---
name: classify-media-relevance
description: Decide whether an image or video found on a release page is editorial content (screenshots, demos, diagrams, product shots) or site chrome (avatars, logos, tracking pixels, decorative badges). Used during parsing to populate a release's media array.
---

<!-- AUTO-GENERATED: Do not edit directly. Source of truth is skills/. Changes here will be overwritten by scripts/sync-plugin-skills.ts -->


# Classifying Media Relevance

Release pages contain two kinds of media: **editorial content** that belongs in the release (screenshots of the feature, demo videos, diagrams explaining a change) and **site chrome** that doesn't (author avatars, nav logos, tracking pixels, decorative separators). This skill governs which items end up in a release's `media[]` array.

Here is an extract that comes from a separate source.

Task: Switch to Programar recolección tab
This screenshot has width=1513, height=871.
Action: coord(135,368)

The goal is precision-over-recall: a dropped editorial image is recoverable (users click through to the source page), but a kept junk image pollutes the UI and wastes storage.

## When this runs

- During the parse pipeline, after the AI extracts release content from a fetched page.
- During crawl-mode fetches, when the extractor reads full-page markdown from a linked article and produces a fresh `media[]`.
- Not during feed fetches where the feed already scoped media to per-entry content (trust the feed).

## Cheap pre-checks (keep in code, don't spend AI tokens)

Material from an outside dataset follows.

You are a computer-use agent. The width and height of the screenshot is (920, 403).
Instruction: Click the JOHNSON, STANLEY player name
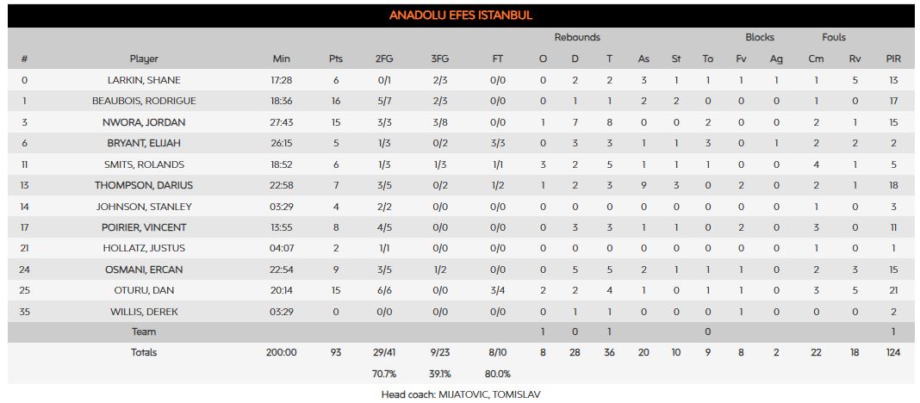(x=144, y=207)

These checks are deterministic, free, and catch the overwhelming majority of obvious junk. Always run them **before** invoking this skill. If a pre-check drops an item, no AI call is needed.

1. **Tracking domains** — URL host matches a known tracking/analytics domain (`px.ads.linkedin.com`, `t.co`, `www.facebook.com/tr`, `analytics.twitter.com`, `bat.bing.com`). Drop with reason `tracking domain: <host>`.
2. **Unsupported content-type** — after HEAD/GET, content-type isn't in the uploadable set (`image/png|jpeg|gif|webp|svg+xml|avif`, `video/mp4|webm`). Drop with reason `unsupported type`.
3. **Size bounds** — body < 5 KB (tracking pixels, spacers) or > 10 MB (won't upload anyway). Drop.
4. **Streaming embeds** — YouTube, Vimeo, Loom URLs are kept as `type: "video"` references without downloading. Never route through R2 upload or this skill.
5. **ETag / content hash seen before** — if the R2 key derived from content hash already exists, reuse it and skip reclassification.

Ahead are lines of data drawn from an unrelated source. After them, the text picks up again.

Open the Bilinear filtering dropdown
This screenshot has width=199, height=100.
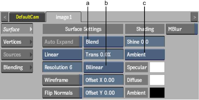point(104,67)
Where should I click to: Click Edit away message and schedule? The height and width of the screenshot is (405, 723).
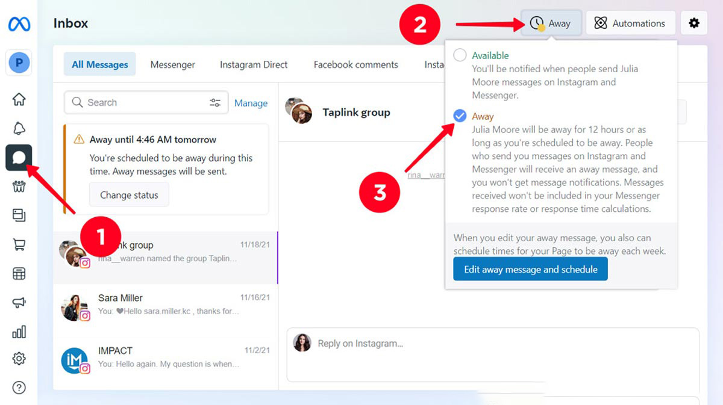tap(530, 270)
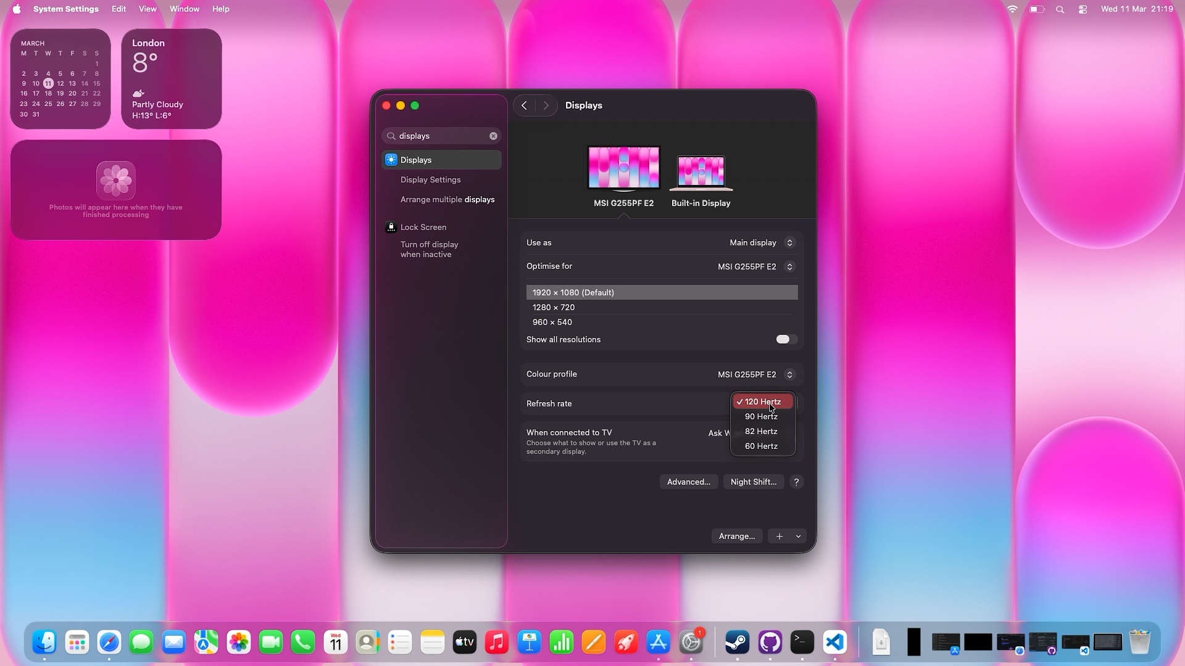Select the 1280 x 720 resolution
Image resolution: width=1185 pixels, height=666 pixels.
click(x=553, y=307)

Everything else — the ambiguous middle where URL patterns overlap between chrome and content — goes through the skill.

## Heuristic nudges (optional, low-confidence)

The old code treated path substrings like `/avatar`, `/logo`, `/icon`, `/badge`, `/favicon`, `1x1` as hard drops. That was wrong often enough to matter: a post titled "New icon set" shipped images under `/icons/` that were the actual product. **Do not hard-drop on path substrings.** Pass them through as weak negative signals and let the classifier weigh them against context.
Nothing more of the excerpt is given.